▶ READING TEXT:
********************
# Evaluate Model

In [None]:
import numpy as np
import pandas as pd
from glob import glob
import sys
import shutil
import os
from sklearn.metrics import accuracy_score, f1_score, cohen_kappa_score
import matplotlib.pyplot as plt
import seaborn as sns
from sklearn.metrics import confusion_matrix
from imblearn.ensemble import BalancedRandomForestClassifier
from tqdm.auto import tqdm

sys.path.append("src")
from actinet.models import ActivityClassifier
from actinet.prepare import load_all_and_make_windows, extract_accelerometer_features, \
    prepare_accelerometer_data
from actinet.evaluate import evaluate_preprocessing, evaluate_models

WINSEC = 30 # seconds
SAMPLE_RATE = 100 # Hz
RESAMPLE_RATE = 30 # Hz
N_JOBS = 8 # Set to higher number for quicker execution, but don't exceed max.

DATAFILES = f"data/capture24/P[0-9][0-9][0-9].csv.gz"
ANNOFILE = f"data/capture24/annotation-label-dictionary.csv"
SAVEFOLDER = f"data/capture24"

## Evalate pre-processing steps

The purpose of this section is to evaluate the model performance compare to different preprocessing approaches, as well as model types.

In [None]:
# Approach 1 - Actipy downsampling, no lp filter

DATAFILES = f"data/capture24/P[0-9][0-9][0-9].csv.gz"
ANNOFILE = f"data/capture24/annotation-label-dictionary.csv"
SAVEFOLDER = f"data/capture24"

if len(glob(f"{SAVEFOLDER}/prepared/downsampling_nn_lowpass_None/*.npy")) == 4:
    X_nn = np.load(f"{SAVEFOLDER}/prepared/downsampling_nn_lowpass_None/X.npy")
    Y_nn = np.load(f"{SAVEFOLDER}/prepared/downsampling_nn_lowpass_None/Y.npy")
    T_nn = np.load(f"{SAVEFOLDER}/prepared/downsampling_nn_lowpass_None/T.npy")
    pid_nn = np.load(f"{SAVEFOLDER}/prepared/downsampling_nn_lowpass_None/pid.npy")

else:
    X_nn, Y_nn, T_nn, pid_nn = load_all_and_make_windows(
        datafiles=glob(DATAFILES), 
        annofile=ANNOFILE, 
        out_dir=SAVEFOLDER, 
        anno_label="Walmsley2020",
        sample_rate=SAMPLE_RATE,
        winsec=WINSEC,
        n_jobs=N_JOBS,
        downsampling_method="nn",
        lowpass_hz=None,
        resample_rate=RESAMPLE_RATE,
    )
********************
▶ DATA SECTION:
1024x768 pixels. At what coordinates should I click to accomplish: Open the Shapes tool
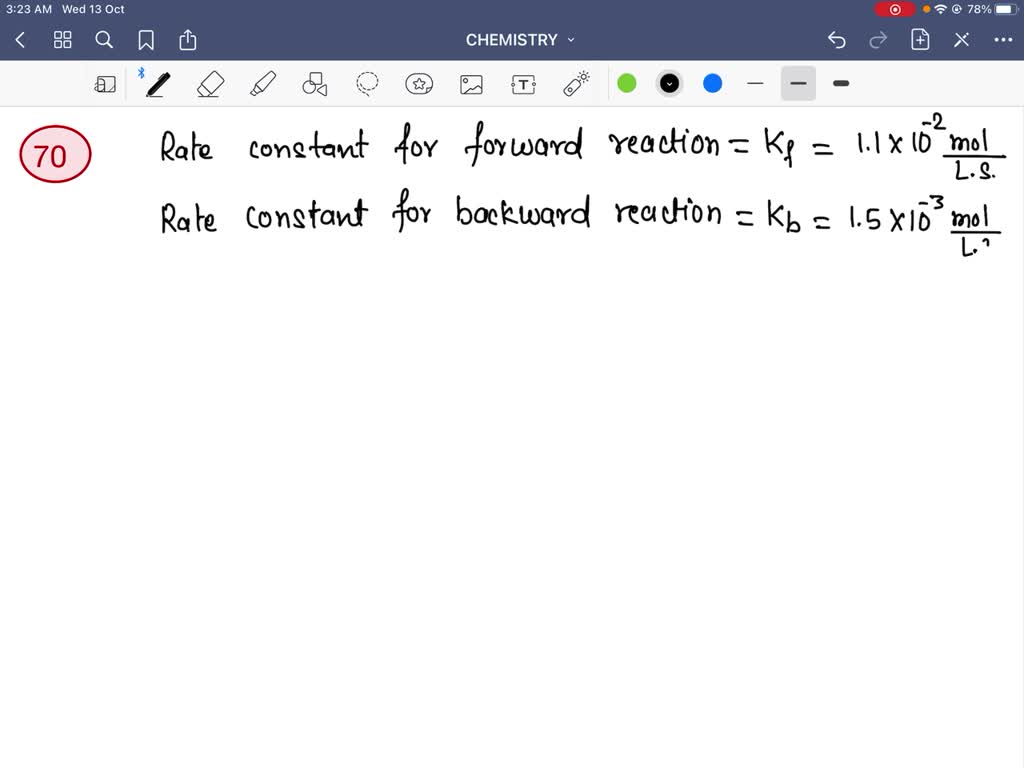tap(315, 83)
********************
▶ EXERCISE REQUIREMENTS: Continue the model-evaluation notebook on preprocessing approaches from the point after its last line of code.

▶ TASK RESPONSE:
In [None]:
# Approach 2 - Actipy downsampling, 15Hz lp filter

DATAFILES = f"data/capture24/P[0-9][0-9][0-9].csv.gz"
ANNOFILE = f"data/capture24/annotation-label-dictionary.csv"
SAVEFOLDER = f"data/capture24"

if len(glob(f"{SAVEFOLDER}/prepared/downsampling_nn_lowpass_15/*.npy")) == 4:
    X_nn15 = np.load(f"{SAVEFOLDER}/prepared/downsampling_nn_lowpass_15/X.npy")
    Y_nn15 = np.load(f"{SAVEFOLDER}/prepared/downsampling_nn_lowpass_15/Y.npy")
    T_nn15 = np.load(f"{SAVEFOLDER}/prepared/downsampling_nn_lowpass_15/T.npy")
    pid_nn15 = np.load(f"{SAVEFOLDER}/prepared/downsampling_nn_lowpass_15/pid.npy")

else:
    X_nn15, Y_nn15, T_nn15, pid_nn15 = load_all_and_make_windows(
        datafiles=glob(DATAFILES), 
        annofile=ANNOFILE, 
        out_dir=SAVEFOLDER, 
        anno_label="Walmsley2020",
        sample_rate=SAMPLE_RATE,
        winsec=WINSEC,
        n_jobs=N_JOBS,
        downsampling_method="nn",
        lowpass_hz=15,
        resample_rate=RESAMPLE_RATE,
    )

In [None]:
# Approach 3 - Linear downsampling, no lp filter

DATAFILES = f"data/capture24/P[0-9][0-9][0-9].csv.gz"
ANNOFILE = f"data/capture24/annotation-label-dictionary.csv"
SAVEFOLDER = f"data/capture24"

if len(glob(f"{SAVEFOLDER}/prepared/downsampling_linear_lowpass_None/*.npy")) == 4:
    X_linear = np.load(f"{SAVEFOLDER}/prepared/downsampling_linear_lowpass_None/X.npy")
    Y_linear = np.load(f"{SAVEFOLDER}/prepared/downsampling_linear_lowpass_None/Y.npy")
    T_linear = np.load(f"{SAVEFOLDER}/prepared/downsampling_linear_lowpass_None/T.npy")
    pid_linear = np.load(f"{SAVEFOLDER}/prepared/downsampling_linear_lowpass_None/pid.npy")

else:
    X_linear, Y_linear, T_linear, pid_linear = load_all_and_make_windows(
        datafiles=glob(DATAFILES), 
        annofile=ANNOFILE, 
        out_dir=SAVEFOLDER, 
        anno_label="Walmsley2020",
        sample_rate=SAMPLE_RATE,
        winsec=WINSEC,
        n_jobs=N_JOBS,
        downsampling_method="linear",
        lowpass_hz=None,
        resample_rate=RESAMPLE_RATE,
    )

In [None]:
models_path = "models/evaluation_models"

def reset_folder(path):
    if os.path.exists(path):
        shutil.rmtree(path)
    os.makedirs(path)

reset_folder(models_path)

In [None]:
classifier_nn = ActivityClassifier(
    labels = np.unique(Y_nn),
    batch_size=1000,
    device="cuda:0",
    verbose=True
)

Y_pred_nn = evaluate_preprocessing(classifier_nn, X_nn, Y_nn, pid_nn, T_nn, 
                     f"{models_path}/downsampling_nn_lowpass_None_{{}}.pt", True)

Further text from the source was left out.